What needs to be done:
Reproduce the records below word for word, from the line that contains "Screen dimensions: 1600x800" through the line that contains "Action: 27,239", both ends included. Give only those lines.

----- Data for this task

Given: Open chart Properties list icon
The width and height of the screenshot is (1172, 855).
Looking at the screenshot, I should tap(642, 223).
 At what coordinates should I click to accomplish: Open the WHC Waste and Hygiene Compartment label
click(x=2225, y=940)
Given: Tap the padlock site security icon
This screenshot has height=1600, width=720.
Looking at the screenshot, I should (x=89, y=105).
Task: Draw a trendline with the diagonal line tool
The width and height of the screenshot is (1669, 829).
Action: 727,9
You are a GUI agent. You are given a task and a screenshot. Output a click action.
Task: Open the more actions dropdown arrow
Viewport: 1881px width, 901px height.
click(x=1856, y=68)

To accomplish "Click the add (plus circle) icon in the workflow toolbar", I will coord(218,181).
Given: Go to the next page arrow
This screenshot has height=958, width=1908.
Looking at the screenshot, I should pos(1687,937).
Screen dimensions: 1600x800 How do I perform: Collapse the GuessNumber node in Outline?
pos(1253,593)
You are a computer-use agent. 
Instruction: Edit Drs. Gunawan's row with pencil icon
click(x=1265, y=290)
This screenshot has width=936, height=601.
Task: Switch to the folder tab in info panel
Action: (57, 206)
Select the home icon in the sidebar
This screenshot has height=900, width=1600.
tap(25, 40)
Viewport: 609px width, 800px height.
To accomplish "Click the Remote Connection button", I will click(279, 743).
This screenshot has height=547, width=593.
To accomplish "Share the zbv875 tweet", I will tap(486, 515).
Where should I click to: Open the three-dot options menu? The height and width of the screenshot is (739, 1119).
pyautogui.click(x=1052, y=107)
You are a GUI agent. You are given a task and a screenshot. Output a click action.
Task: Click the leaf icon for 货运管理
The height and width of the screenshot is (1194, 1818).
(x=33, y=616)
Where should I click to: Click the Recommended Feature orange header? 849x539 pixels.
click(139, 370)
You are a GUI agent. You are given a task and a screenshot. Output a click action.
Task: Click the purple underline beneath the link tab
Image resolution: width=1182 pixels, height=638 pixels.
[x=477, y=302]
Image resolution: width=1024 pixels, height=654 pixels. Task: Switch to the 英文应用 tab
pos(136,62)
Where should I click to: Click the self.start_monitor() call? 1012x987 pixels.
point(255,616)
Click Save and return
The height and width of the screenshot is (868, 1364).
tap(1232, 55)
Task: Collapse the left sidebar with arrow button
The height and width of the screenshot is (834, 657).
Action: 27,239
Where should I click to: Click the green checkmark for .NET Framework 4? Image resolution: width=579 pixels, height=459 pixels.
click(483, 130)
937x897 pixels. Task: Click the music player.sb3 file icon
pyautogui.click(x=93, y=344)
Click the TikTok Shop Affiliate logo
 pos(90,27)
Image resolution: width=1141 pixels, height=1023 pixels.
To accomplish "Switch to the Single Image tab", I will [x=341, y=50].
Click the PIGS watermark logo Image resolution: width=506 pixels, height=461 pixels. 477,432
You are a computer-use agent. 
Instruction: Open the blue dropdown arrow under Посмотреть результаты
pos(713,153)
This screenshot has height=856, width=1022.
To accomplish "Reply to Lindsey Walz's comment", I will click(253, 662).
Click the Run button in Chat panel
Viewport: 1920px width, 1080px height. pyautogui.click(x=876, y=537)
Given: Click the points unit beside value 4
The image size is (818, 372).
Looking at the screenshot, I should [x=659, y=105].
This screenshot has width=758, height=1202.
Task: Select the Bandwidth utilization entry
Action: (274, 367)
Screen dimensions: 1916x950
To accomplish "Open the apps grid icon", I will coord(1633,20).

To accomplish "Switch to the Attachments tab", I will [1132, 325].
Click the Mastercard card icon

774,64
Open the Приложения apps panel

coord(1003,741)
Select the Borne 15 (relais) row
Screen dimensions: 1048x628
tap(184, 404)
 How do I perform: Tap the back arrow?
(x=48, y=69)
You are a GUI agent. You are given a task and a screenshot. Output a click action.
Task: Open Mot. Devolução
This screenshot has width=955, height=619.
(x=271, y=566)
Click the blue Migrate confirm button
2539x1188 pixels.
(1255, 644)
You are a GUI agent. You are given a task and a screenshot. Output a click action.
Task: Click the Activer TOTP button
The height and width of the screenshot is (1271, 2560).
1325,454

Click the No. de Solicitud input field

----------

Result for this exercise:
Screen dimensions: 1600x800 How do I perform: Collapse the GuessNumber node in Outline?
pos(1253,593)
You are a computer-use agent. 
Instruction: Edit Drs. Gunawan's row with pencil icon
click(x=1265, y=290)
This screenshot has width=936, height=601.
Task: Switch to the folder tab in info panel
Action: (57, 206)
Select the home icon in the sidebar
This screenshot has height=900, width=1600.
tap(25, 40)
Viewport: 609px width, 800px height.
To accomplish "Click the Remote Connection button", I will click(279, 743).
This screenshot has height=547, width=593.
To accomplish "Share the zbv875 tweet", I will tap(486, 515).
Where should I click to: Open the three-dot options menu? The height and width of the screenshot is (739, 1119).
pyautogui.click(x=1052, y=107)
You are a GUI agent. You are given a task and a screenshot. Output a click action.
Task: Click the leaf icon for 货运管理
The height and width of the screenshot is (1194, 1818).
(x=33, y=616)
Where should I click to: Click the Recommended Feature orange header? 849x539 pixels.
click(139, 370)
You are a GUI agent. You are given a task and a screenshot. Output a click action.
Task: Click the purple underline beneath the link tab
Image resolution: width=1182 pixels, height=638 pixels.
[x=477, y=302]
Image resolution: width=1024 pixels, height=654 pixels. Task: Switch to the 英文应用 tab
pos(136,62)
Where should I click to: Click the self.start_monitor() call? 1012x987 pixels.
point(255,616)
Click Save and return
The height and width of the screenshot is (868, 1364).
tap(1232, 55)
Task: Collapse the left sidebar with arrow button
The height and width of the screenshot is (834, 657).
Action: 27,239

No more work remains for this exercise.